Tuesday, May 3, 2016
Sheppard, Mullin, Richter & Hampton, LLP v. J-M Manufacturing: Cal. Supreme Court Grants Review in Attorney Fee Arbitration Battle
Sheppard, Mullin, Richter & Hampton, LLP v. J-M Manufacturing Co., Inc. (2016) 244 Cal.App.4th 590 is not an employment law case, but it raises an interesting arbitration issue that may end up having an impact on employment law practice. The California Supreme Court granted review on April 27, and the issues presented are listed as follows:
(1) May a court rely on non-legislative expressions of public policy to overturn an arbitration award on illegality grounds?
(2) Can a sophisticated consumer of legal services, represented by counsel, give its informed consent to an advance waiver of conflicts of interest?
(3) Does a conflict of interest that undisputedly caused no damage to the client and did not affect the value or quality of an attorney’s work automatically (i) require the attorney to disgorge all previously paid fees, and (ii) preclude the attorney from recovering the reasonable value of the unpaid work?The first issue obviously is of greatest interest for our purposes. Sheppard Mullin is case number S232946, and the Court's web page for it is here.
Monday, May 2, 2016
Espejo v. Southern California Permanente Med. Group: Defendants Properly Authenticated Electronically Signed Arbitration Agreement
In Espejo v.

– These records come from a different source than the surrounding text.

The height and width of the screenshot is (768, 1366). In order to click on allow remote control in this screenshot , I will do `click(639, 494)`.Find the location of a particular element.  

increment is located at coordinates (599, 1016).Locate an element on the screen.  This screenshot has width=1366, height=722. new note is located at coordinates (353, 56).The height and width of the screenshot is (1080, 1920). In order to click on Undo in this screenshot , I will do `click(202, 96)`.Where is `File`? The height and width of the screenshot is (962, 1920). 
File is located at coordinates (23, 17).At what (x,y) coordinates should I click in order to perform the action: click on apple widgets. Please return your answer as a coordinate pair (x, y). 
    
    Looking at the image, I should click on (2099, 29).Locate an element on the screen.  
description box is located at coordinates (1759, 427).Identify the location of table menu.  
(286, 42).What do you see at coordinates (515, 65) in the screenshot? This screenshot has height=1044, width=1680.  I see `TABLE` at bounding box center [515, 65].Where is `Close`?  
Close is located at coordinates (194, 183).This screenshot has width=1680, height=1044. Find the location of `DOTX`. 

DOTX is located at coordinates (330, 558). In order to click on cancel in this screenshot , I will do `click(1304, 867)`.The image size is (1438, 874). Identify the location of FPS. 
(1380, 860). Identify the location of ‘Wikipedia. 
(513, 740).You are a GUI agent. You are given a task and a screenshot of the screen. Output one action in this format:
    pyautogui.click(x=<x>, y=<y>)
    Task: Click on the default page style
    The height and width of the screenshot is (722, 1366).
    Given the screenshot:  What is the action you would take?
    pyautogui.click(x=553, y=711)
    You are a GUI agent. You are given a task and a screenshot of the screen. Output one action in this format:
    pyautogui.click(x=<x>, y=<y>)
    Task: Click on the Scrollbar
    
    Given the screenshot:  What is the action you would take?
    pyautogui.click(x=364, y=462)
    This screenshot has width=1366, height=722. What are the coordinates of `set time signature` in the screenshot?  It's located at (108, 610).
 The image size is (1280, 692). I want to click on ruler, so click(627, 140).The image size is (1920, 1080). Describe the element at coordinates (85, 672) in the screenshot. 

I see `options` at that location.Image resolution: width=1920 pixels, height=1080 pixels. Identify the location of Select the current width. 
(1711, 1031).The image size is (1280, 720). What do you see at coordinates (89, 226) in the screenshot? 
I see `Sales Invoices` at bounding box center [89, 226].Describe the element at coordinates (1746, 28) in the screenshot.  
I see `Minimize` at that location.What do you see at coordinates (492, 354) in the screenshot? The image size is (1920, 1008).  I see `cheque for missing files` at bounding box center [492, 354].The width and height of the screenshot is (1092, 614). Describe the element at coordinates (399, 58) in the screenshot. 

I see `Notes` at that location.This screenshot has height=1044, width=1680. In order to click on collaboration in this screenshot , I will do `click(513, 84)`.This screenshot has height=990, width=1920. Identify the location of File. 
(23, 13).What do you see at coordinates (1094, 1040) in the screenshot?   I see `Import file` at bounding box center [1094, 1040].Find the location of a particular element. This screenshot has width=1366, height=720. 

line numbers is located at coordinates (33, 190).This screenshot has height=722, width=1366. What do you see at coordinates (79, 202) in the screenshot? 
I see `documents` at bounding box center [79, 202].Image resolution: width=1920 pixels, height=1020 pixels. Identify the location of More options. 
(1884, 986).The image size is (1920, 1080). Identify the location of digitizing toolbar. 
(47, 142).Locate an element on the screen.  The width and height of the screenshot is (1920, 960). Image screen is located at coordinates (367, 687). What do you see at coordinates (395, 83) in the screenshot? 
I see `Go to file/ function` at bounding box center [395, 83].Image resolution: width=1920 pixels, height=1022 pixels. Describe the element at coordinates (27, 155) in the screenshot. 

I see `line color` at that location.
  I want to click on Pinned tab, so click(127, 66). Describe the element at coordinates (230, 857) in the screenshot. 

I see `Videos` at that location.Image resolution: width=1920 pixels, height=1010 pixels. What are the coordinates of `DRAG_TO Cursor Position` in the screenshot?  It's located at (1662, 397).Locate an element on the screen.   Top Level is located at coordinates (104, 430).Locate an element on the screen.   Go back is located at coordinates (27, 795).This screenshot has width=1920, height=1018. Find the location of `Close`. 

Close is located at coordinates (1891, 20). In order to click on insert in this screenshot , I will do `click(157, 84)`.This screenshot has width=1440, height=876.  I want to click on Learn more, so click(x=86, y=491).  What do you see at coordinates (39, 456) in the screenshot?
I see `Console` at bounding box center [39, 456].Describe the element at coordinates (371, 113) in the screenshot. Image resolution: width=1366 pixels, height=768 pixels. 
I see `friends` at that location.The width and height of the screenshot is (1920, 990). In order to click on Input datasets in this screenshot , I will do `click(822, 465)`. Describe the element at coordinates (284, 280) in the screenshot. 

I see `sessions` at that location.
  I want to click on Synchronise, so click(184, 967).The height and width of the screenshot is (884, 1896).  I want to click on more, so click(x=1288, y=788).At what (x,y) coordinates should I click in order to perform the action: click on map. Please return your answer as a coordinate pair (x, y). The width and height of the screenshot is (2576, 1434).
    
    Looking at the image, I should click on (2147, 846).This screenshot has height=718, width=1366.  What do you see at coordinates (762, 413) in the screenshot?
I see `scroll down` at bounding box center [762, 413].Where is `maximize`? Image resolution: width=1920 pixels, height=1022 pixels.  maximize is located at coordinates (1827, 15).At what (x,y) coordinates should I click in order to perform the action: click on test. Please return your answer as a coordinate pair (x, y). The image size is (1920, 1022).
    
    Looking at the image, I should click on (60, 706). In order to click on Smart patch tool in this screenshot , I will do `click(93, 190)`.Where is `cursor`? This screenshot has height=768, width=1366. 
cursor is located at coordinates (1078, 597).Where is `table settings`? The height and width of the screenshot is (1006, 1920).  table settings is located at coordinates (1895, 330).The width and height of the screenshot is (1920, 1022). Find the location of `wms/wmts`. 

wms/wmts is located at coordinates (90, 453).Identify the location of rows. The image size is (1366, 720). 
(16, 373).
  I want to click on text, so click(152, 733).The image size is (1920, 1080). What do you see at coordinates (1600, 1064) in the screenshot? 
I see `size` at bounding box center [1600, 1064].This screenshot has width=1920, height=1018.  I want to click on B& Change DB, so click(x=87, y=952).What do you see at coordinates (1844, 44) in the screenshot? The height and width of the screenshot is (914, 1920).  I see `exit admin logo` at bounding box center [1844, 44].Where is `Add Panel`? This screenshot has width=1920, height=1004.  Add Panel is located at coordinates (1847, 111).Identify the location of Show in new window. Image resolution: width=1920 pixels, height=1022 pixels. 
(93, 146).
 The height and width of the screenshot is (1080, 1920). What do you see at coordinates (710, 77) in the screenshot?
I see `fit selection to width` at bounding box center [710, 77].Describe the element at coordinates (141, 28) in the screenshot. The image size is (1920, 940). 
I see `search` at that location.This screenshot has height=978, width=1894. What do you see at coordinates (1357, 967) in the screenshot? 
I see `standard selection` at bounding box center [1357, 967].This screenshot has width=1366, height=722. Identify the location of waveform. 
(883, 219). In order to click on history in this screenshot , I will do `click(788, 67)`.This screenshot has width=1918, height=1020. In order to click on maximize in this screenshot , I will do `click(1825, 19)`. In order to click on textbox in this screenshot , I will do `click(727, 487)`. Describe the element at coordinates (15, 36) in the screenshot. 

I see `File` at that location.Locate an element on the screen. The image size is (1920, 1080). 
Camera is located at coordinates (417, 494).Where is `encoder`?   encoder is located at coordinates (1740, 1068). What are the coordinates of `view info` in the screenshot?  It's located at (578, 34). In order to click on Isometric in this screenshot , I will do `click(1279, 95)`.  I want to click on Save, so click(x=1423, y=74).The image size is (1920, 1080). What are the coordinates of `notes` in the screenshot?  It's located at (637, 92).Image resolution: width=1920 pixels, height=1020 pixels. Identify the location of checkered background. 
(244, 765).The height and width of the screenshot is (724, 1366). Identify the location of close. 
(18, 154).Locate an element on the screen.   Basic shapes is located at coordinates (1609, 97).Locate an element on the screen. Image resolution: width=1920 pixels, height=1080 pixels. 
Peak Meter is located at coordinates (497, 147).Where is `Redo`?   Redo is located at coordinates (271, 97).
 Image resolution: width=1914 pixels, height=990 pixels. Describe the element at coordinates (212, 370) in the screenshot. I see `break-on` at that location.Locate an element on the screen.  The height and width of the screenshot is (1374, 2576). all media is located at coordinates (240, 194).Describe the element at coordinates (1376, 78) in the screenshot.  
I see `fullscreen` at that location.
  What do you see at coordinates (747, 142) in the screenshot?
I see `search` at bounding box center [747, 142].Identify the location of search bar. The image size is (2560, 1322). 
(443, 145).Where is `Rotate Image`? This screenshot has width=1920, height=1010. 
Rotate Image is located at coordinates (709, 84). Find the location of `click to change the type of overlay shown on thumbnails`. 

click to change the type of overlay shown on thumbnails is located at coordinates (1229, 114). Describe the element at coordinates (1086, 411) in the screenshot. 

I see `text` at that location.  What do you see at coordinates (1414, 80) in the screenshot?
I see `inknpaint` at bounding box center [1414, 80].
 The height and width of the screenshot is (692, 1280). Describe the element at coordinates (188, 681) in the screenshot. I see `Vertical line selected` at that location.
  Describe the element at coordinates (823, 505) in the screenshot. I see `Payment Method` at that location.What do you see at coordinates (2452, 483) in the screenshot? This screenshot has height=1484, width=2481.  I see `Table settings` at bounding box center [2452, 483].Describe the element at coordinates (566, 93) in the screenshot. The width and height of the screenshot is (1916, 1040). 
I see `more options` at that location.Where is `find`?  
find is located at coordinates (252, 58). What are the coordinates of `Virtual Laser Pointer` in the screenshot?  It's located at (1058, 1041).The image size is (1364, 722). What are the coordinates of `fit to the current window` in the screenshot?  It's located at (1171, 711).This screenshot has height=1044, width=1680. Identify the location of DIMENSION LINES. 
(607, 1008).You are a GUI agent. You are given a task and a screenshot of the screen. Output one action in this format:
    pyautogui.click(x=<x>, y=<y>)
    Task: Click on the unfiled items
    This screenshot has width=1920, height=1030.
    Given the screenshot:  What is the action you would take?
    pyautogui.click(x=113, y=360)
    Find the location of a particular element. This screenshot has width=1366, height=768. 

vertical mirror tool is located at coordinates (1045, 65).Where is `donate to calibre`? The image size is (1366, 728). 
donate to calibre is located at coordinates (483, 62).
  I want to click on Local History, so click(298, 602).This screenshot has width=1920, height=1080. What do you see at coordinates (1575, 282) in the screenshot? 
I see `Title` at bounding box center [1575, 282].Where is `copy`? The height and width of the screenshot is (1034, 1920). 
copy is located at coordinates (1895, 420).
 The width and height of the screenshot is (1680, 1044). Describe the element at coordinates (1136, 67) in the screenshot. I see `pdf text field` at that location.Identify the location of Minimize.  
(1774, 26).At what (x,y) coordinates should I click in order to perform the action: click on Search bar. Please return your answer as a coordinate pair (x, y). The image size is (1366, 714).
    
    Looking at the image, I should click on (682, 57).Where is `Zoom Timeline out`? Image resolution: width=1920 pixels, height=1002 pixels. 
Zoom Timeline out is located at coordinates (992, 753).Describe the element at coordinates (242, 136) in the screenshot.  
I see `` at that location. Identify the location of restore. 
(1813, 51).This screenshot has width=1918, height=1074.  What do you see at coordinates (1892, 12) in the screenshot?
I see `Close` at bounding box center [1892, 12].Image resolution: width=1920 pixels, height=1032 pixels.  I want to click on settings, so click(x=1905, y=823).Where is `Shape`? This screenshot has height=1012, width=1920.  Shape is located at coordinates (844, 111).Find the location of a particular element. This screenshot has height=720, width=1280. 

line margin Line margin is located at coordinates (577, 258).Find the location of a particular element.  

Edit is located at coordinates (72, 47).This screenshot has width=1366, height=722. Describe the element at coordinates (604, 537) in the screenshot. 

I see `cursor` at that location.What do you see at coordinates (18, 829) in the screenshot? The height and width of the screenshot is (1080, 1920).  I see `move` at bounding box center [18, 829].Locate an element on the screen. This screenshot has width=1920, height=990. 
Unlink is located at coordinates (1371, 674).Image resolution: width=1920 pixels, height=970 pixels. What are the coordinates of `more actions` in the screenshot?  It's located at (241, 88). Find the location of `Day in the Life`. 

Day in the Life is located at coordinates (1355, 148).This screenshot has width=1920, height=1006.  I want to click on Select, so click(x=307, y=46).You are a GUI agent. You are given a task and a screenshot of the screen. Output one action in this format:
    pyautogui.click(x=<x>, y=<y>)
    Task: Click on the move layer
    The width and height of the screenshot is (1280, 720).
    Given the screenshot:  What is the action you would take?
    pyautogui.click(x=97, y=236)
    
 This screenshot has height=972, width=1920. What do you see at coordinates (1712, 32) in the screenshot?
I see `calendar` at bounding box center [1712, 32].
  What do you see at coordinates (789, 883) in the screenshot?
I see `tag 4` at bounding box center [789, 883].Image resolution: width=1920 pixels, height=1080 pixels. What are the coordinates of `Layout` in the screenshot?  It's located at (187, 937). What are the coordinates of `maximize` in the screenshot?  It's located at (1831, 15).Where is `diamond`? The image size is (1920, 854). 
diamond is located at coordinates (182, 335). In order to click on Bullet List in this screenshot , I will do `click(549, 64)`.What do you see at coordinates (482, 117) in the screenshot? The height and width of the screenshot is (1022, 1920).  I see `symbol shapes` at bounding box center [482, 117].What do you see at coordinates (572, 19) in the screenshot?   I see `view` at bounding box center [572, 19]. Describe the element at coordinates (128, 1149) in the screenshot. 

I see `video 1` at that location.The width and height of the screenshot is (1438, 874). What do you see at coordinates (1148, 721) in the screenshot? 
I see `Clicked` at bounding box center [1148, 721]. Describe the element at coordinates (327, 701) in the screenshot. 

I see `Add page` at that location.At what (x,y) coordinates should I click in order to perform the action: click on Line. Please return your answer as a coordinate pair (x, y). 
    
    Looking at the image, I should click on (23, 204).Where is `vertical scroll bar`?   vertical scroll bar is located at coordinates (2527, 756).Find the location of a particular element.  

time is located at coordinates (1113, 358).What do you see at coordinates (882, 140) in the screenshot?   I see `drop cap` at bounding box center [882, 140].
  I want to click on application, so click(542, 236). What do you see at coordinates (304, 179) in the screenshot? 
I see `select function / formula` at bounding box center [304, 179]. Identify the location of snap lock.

Southern California Permanente Medical Group (Cal.App. 4/22/16), Jay Espejo, M.D., sued Southern California Permanente Medical Group (SCPMG) and others for wrongful termination and whistleblower retaliation. The trial court denied defendants' motion to compel arbitration based on an electronically signed arbitration agreement. The Court of Appeal reversed, holding as follows:
Defendants were not required to authenticate the arbitration agreement until Espejo challenged it. A party petitioning to compel arbitration must make a prima facie showing that an agreement exists, but not that it is enforceable. Only after the party opposing the petition challenges the agreement's authenticity does the petitioner bear the burden of proving it. As a result, the trial court erred in striking a supplemental declaration - not filed with the moving papers - that defendants used to authenticate the arbitration agreement.
Defendants met their burden of authenticating Espejo's electronic signature on the arbitration agreement.
[Defendants' declarant] detailed SCPMG’s security precautions regarding transmission and use of an applicant’s unique user name and password, as well as the steps an applicant would have to take to place his or her name on the signature line of the employment agreement and the [arbitration agreement]. Based on this procedure, she concluded that the “name Jay Baniaga Espejo could have only been placed on the signature pages of the employment agreement and the [arbitration agreement] by someone using Dr. Espejo’s unique user name and password. . . . [¶] Given this process for signing documents and protecting the privacy of the information with unique and private user names and passwords, the electronic signature was made by Dr. Espejo” on the employment agreement and the [arbitration agreement] at the date, time, and IP address listed on the documents.The opinion is available here.